[Entries taken from a collection]

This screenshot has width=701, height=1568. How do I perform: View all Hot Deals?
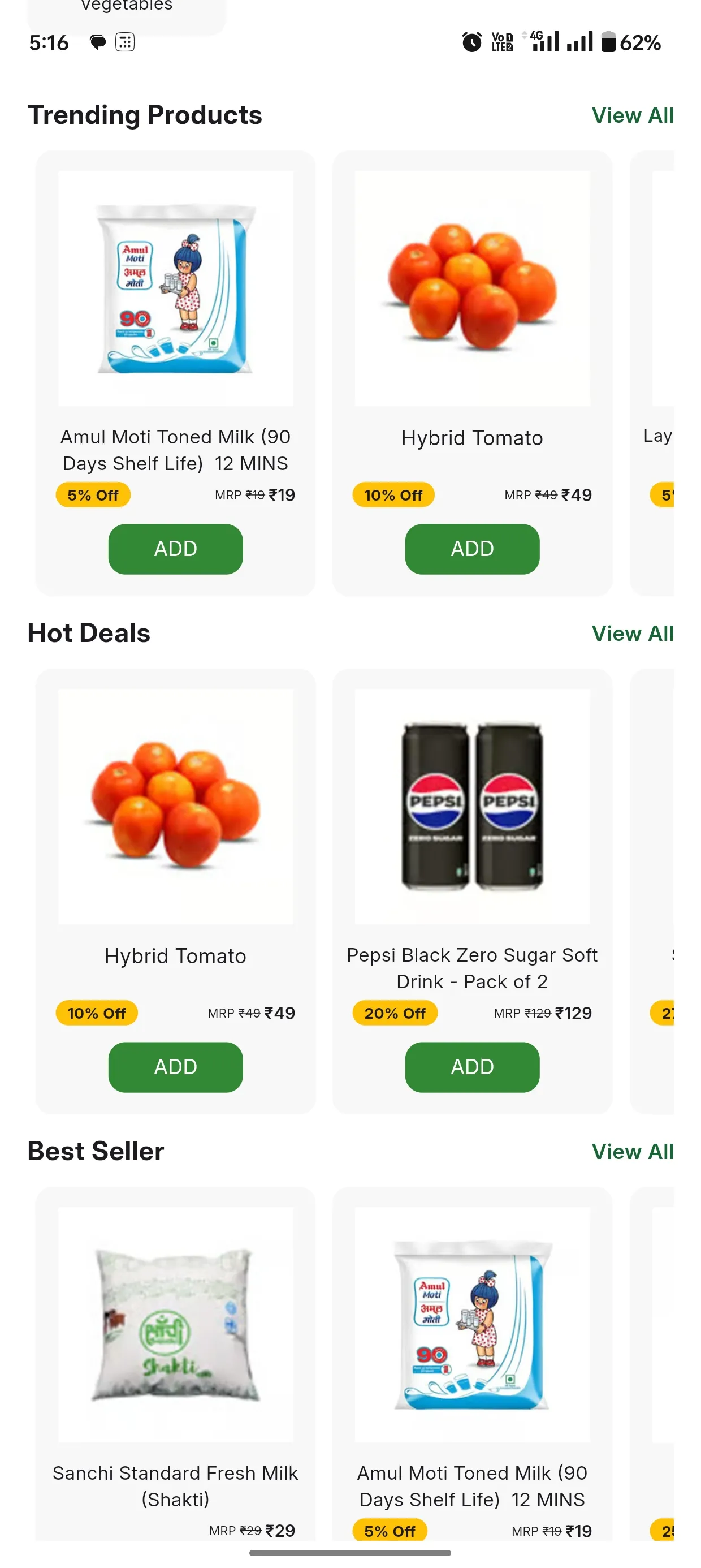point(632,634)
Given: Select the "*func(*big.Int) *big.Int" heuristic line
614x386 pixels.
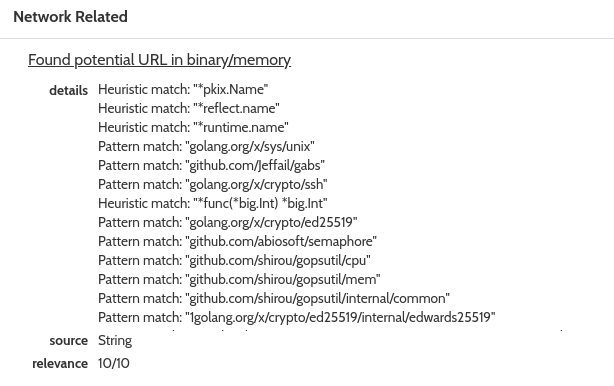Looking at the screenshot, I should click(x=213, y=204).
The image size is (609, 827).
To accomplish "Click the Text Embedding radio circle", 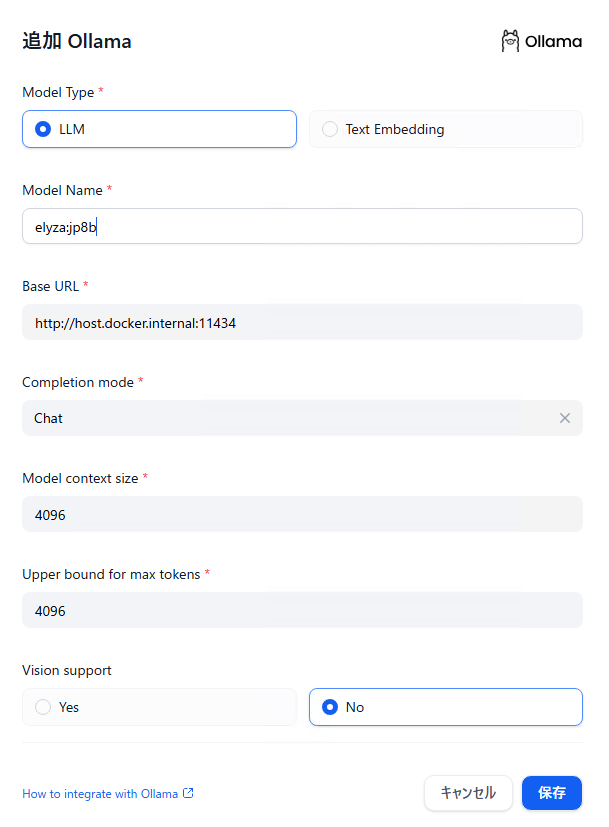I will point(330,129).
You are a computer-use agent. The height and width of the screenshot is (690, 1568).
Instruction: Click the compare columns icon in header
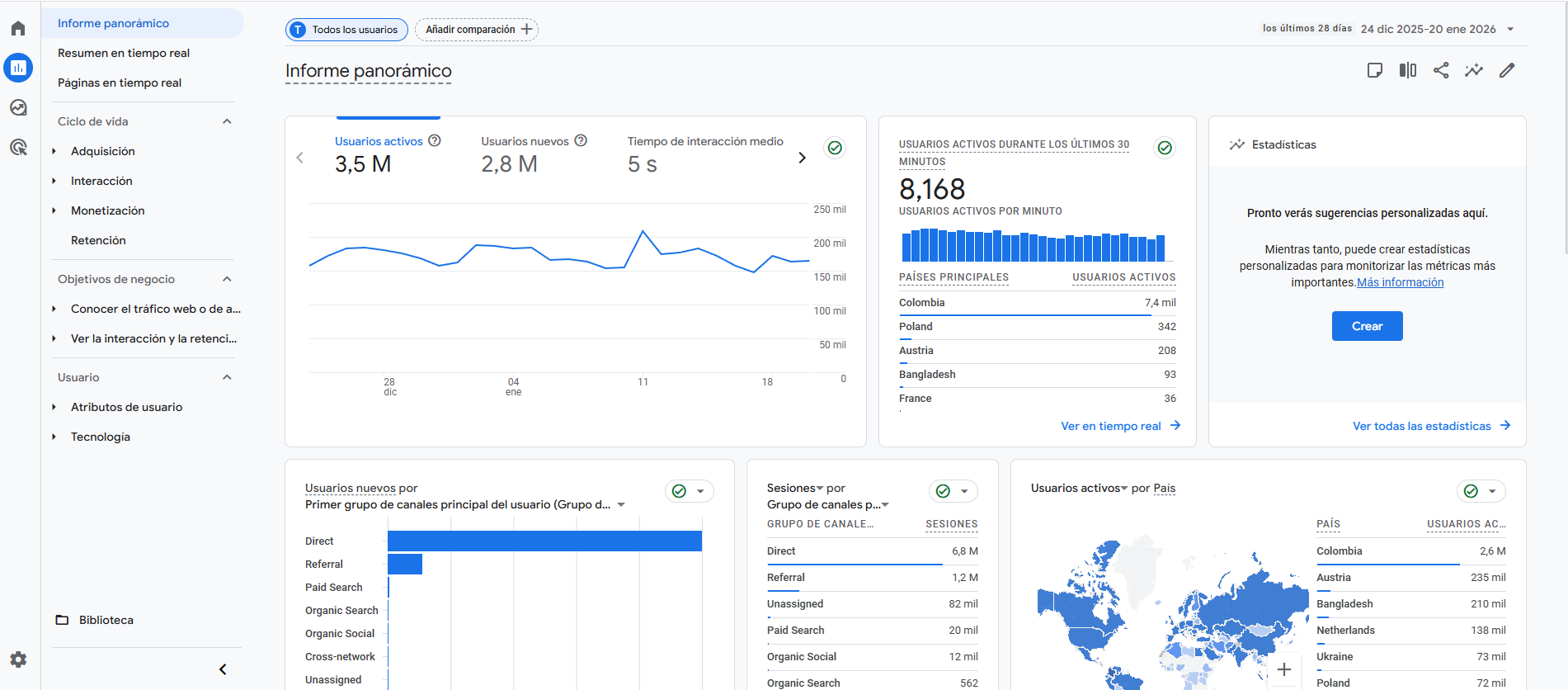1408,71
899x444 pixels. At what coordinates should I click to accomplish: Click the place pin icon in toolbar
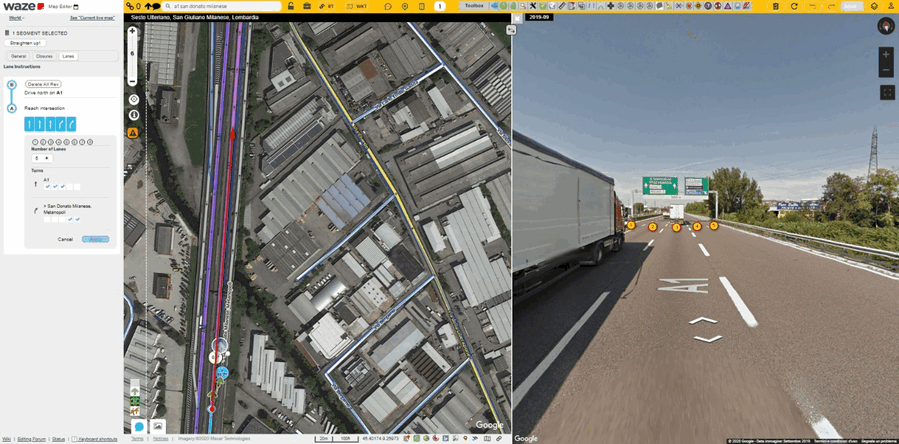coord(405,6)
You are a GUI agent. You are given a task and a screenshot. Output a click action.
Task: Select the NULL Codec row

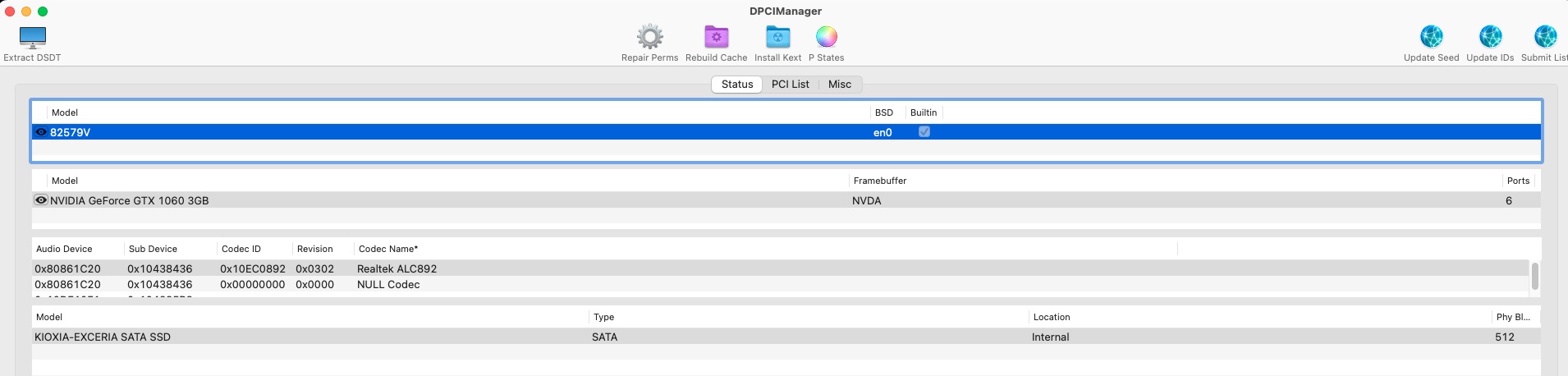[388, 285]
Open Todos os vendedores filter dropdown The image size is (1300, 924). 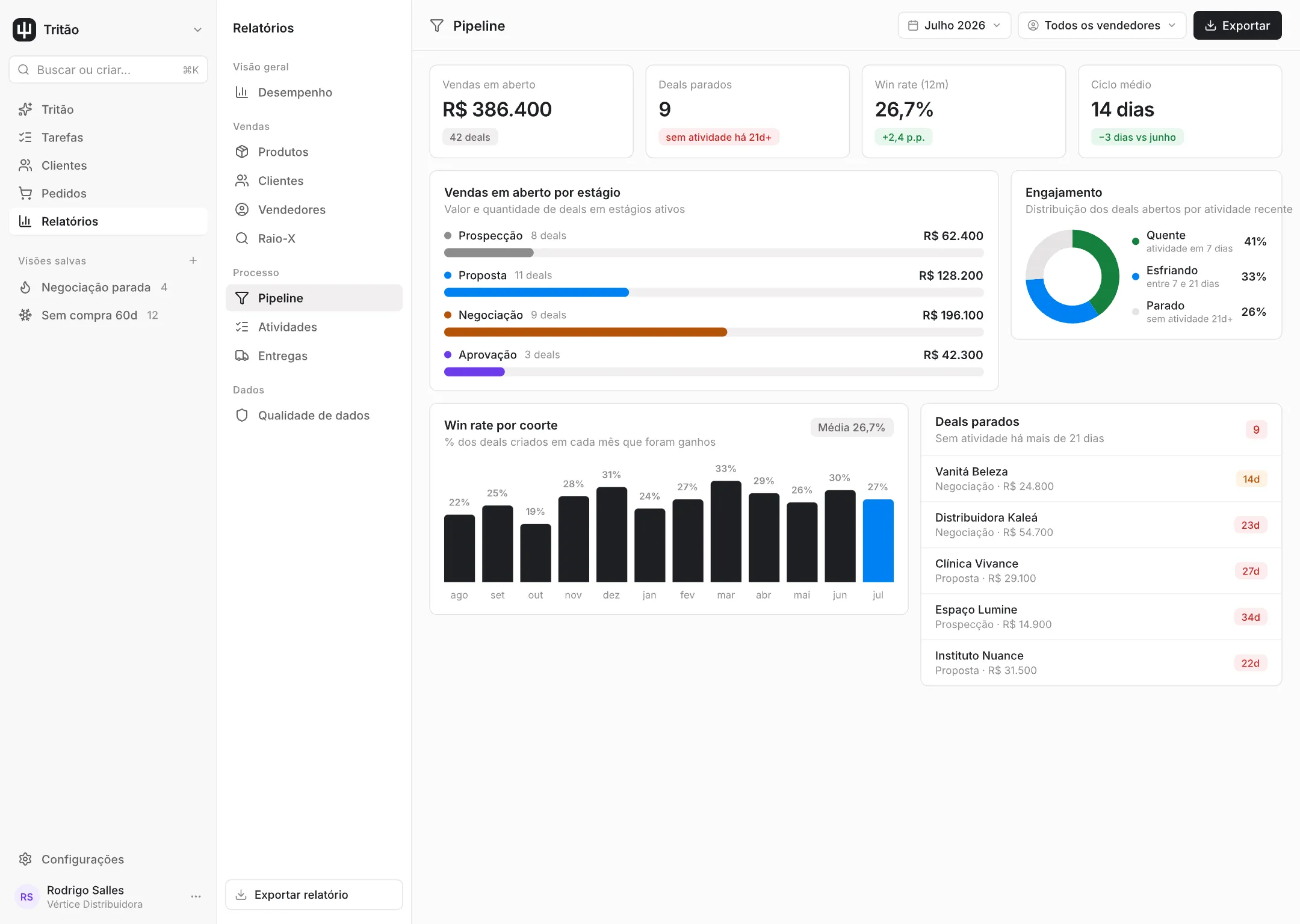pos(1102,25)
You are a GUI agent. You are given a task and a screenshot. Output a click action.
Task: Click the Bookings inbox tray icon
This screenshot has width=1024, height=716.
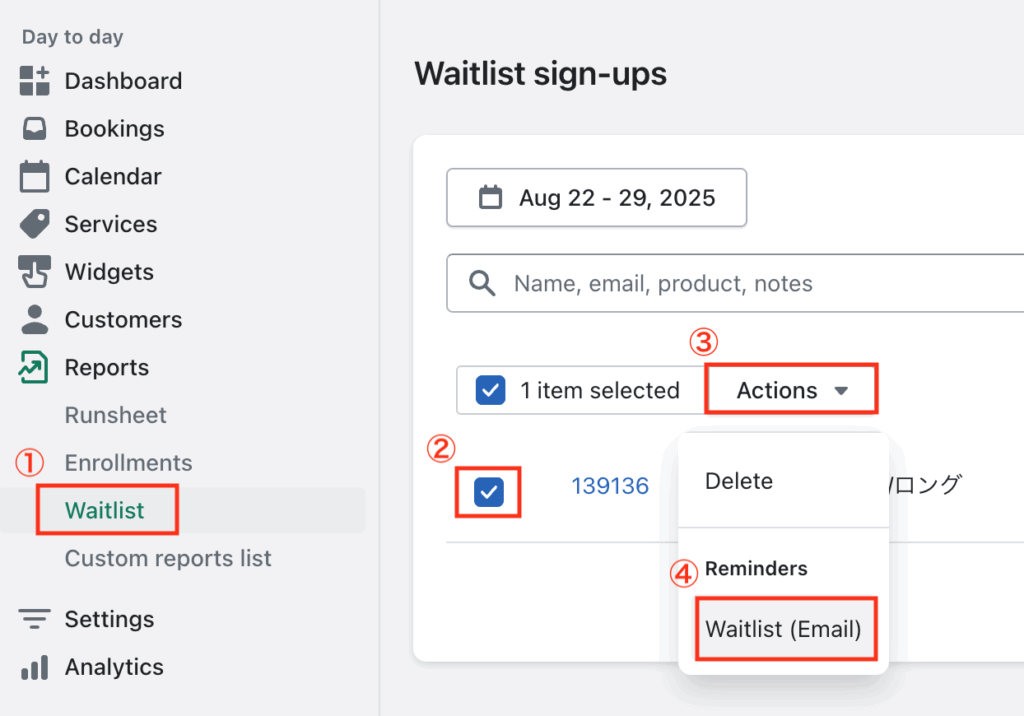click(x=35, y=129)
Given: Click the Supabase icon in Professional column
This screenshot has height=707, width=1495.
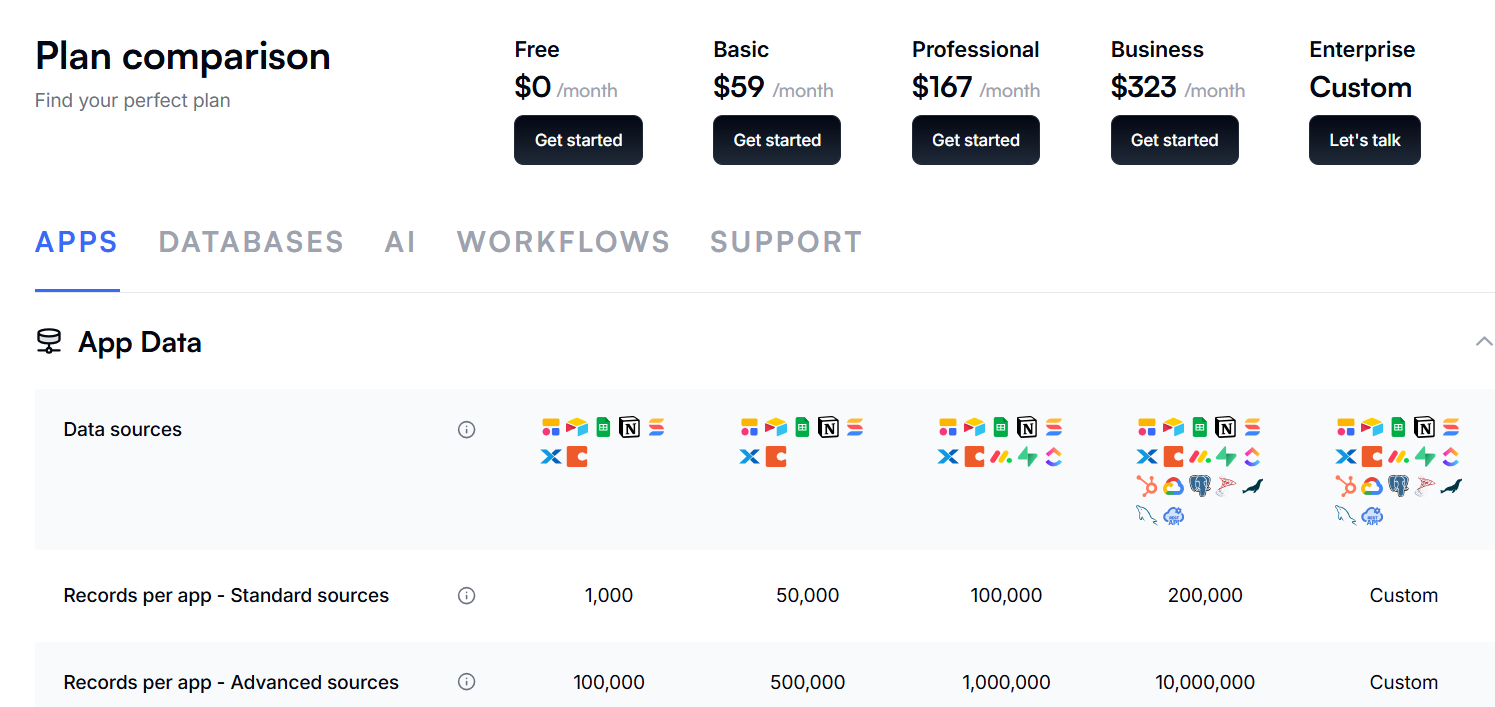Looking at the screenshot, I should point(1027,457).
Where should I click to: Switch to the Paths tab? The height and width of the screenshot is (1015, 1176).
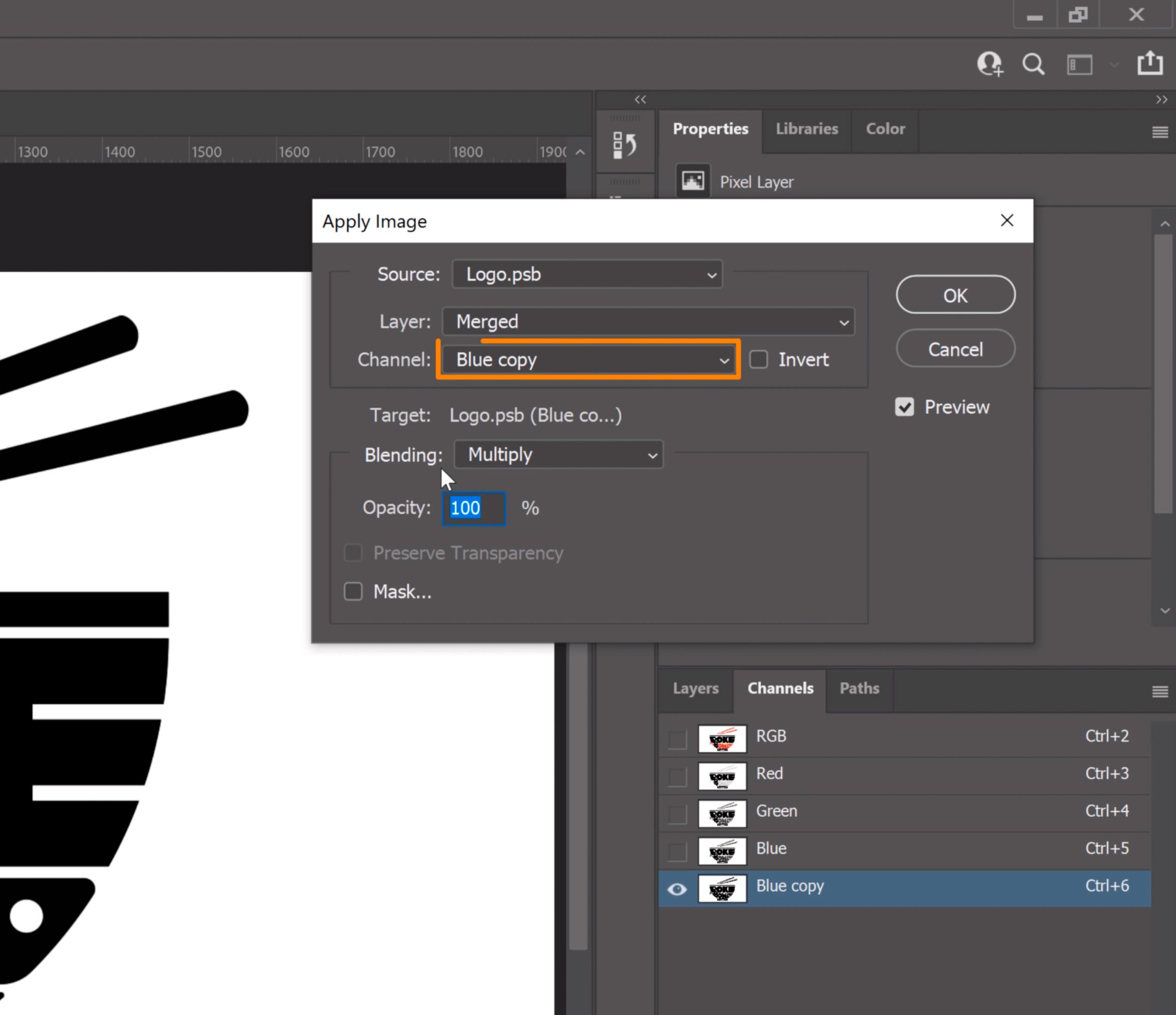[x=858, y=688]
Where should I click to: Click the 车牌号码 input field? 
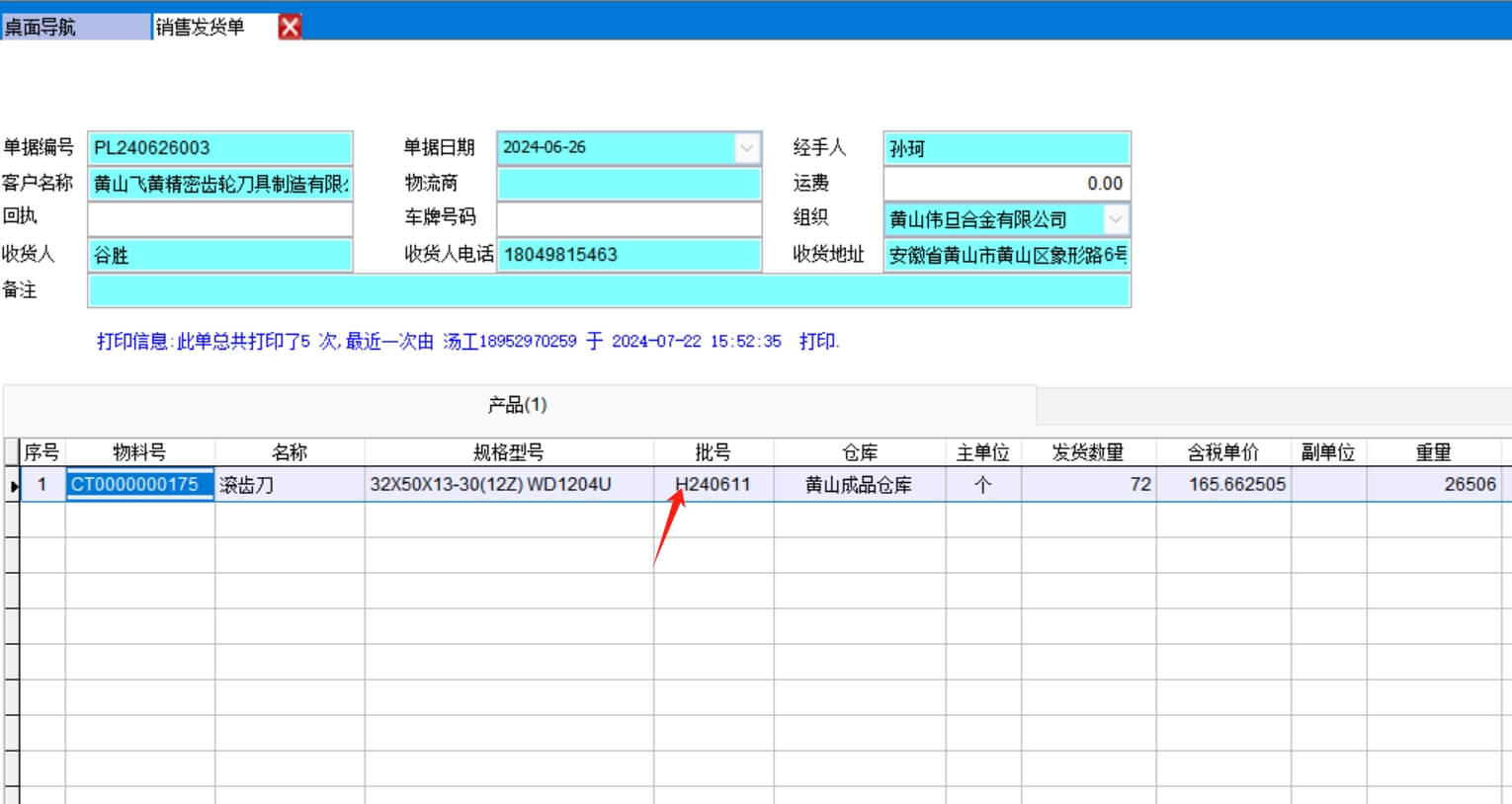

• [REQUIREMENT]
Here the lines from the one with "Task: Click the Bookings inbox tray icon" through the last line of the data above need to be repeated exactly, both included, and any picture omitted.

• [EXERCISE SOLUTION]
Task: Click the Bookings inbox tray icon
This screenshot has width=1024, height=716.
click(x=35, y=129)
Given: Click the Supabase icon in Professional column
This screenshot has height=707, width=1495.
Looking at the screenshot, I should point(1027,457).
Where should I click to: Switch to the Paths tab? The height and width of the screenshot is (1015, 1176).
[x=858, y=688]
Where should I click to: Click the 车牌号码 input field? 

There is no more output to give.